Neonatalism among educated women

Apr 2018
979
Upland, Sweden
1) It's worth bearing in mind that when there was "historic" inequality between the sexes in East Asia, there was also above-replenishment fertility. Consider South Korea, for example: we see increased induction of women into South Korean universities in the 1980s, and we also see Korea plummet below replenishment fertility in the 80s. I won't say that the two are directly causally related, but rather, suggest that the two might be influenced by the same underlying cultural trends. Right now, the state of culture in South Korea is to the point where I recently saw a news report on women who choose to remain single their whole lives and focus on their work, with the underlying message being, "These women don't have enough saved for retirement; the government needs to help them." That shows well enough where the "Overton Window" is and has been on this matter, and how far it is from any sort of "historic inequality."
Huh. I can easily see the correlation. Historic might have been the wrong word to use, and to be honest "inequality" is such a blanket, moralizing term. I guess my own vocabulary has been influenced by these "levelling" trends.

Interesting, about the news report you mentioned... that is quite different from in my country, I think.

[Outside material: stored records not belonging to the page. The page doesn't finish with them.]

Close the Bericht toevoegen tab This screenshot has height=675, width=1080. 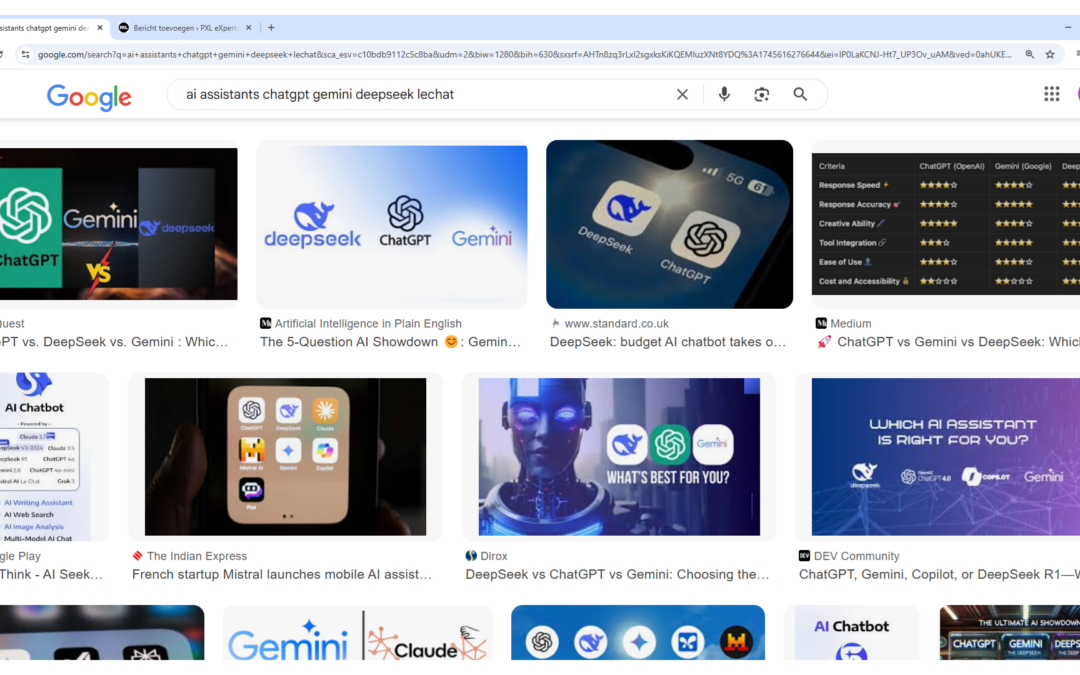click(x=248, y=28)
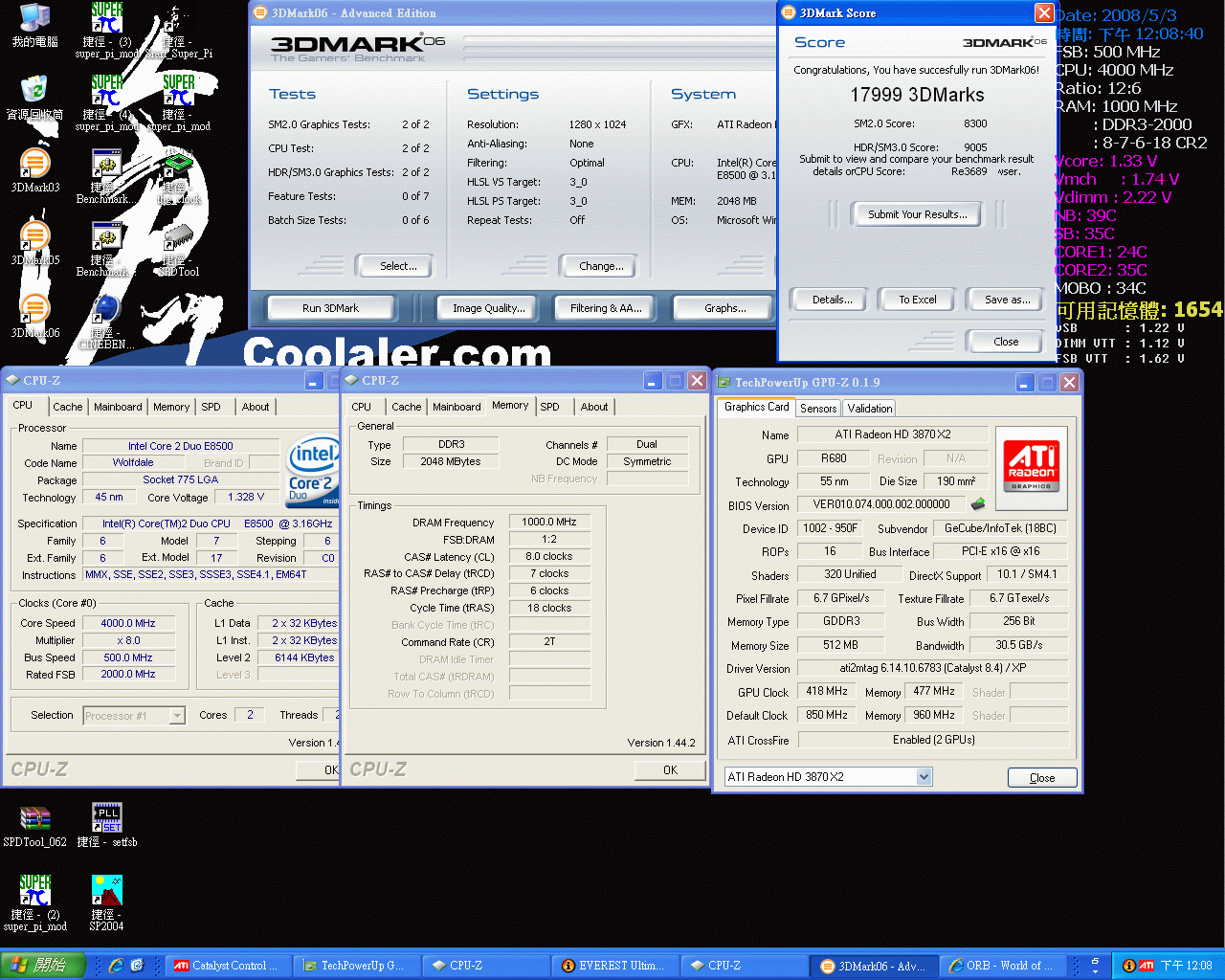This screenshot has height=980, width=1225.
Task: Click the tray expand arrow in the taskbar
Action: pos(1096,966)
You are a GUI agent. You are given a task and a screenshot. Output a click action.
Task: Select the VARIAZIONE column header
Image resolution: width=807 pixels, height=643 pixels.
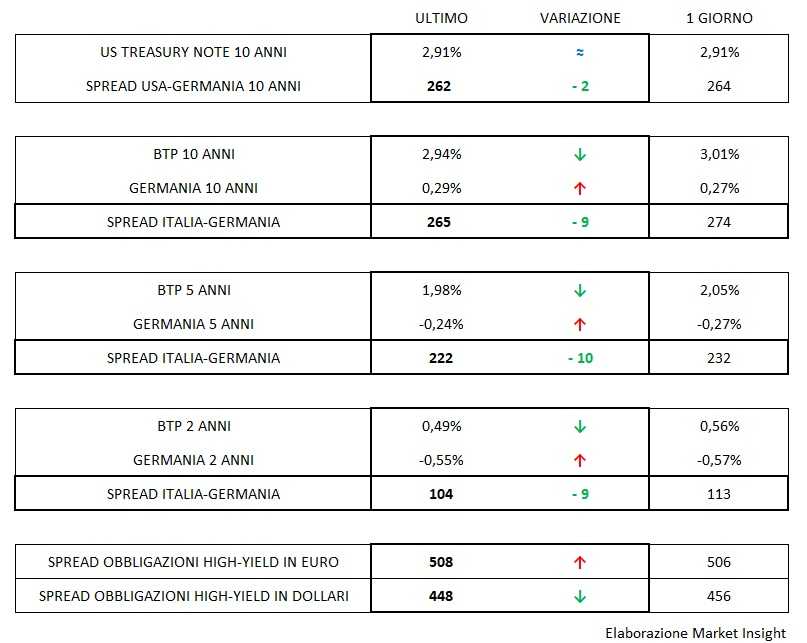(580, 18)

2) What happens if you control for population density? For example, South Korea has 515 people per square kilometer; Japan has 334 people per square kilometer; Italy has 200 people per square kilometer. By contrast, Norway has 16 people per square kilometer; Sweden has 23 people per square kilometer; Finland has 16 people per square kilometer; and your exception, Russia, has 9 people per square kilometer. Again, note that I'm not necessarily suggesting an absolute, 1-to-1 causal link. The U.K., for example, has a population density of 272 people per square kilometer, yet a higher fertility rate than Italy. Rather, I wonder if it might not be a factor, especially in the case of East Asia, where mountainous terrain and intensive urbanization actually mean those population density figures understate just how crowded the countries in question are, something that can have not only an economic impact, but also a psychological one.
Hmm. Perhaps population density does play a role, I would never have considered it unless you brought it up. Maybe. On the other hand, the UK, as you brought up... and the Netherlands, too, are among the countries with higher fertility rates in Europe. Another option altogether of course is simply that this "problem" is insoluble. Perhaps it is simply so that societies like the Scandinavian ones can deal with a higher degree of sexual-equality without collapsing, while for example South Europe (or East Asia? I am not as familiar with East Asia, but that is the general idea I have) cannot. Patriarchy might be more of a cultural necessity in some countries, and less of a cultural necessity in others - while still being somewhat of a necessity in all places, arguably.

In some way though, I am skeptical that the "genie" of female "liberation" can actually be put back into the bottle. While it is one thing to not to want the media, education system, intellectual elite etc. to borderline indoctrinate the population (in Sweden we have absurd examples of this, with government funded "gender-neutral" daycare for pre-school children. It is not common, and most sensible people laugh at it, but the fact that it even exists is unsettling) with leftist feminism and demonize traditional families... how does one arrive at that point, given the current cultural landscape? I am not sure I very much like the idea of government mandated traditional families anymore than I like the idea of government sponsored family-splintering (which is basically what we see now, in many western countries). I also am not sure such policies would be very effective. The current "liberal" policies we see are after all the result of several decades of gradual changes, and have coincided with similar and reinforcing changes to the culture. I think the best you can do is these middle of the road solutions (increased tax deductions for couples with more children for example), while simultaneously striving to change the culture and social values to something more healthy. It is a rather blasé answer, but I don't really have a better one.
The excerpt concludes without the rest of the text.